Action item: Each record below should be set down exactly.

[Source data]
════════

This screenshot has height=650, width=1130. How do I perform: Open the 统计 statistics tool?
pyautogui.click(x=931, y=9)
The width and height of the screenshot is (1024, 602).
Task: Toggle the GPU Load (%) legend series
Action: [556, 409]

════════

Result of this task:
This screenshot has height=650, width=1130. How do I perform: Open the 统计 statistics tool?
pyautogui.click(x=931, y=9)
The width and height of the screenshot is (1024, 602).
Task: Toggle the GPU Load (%) legend series
Action: [556, 409]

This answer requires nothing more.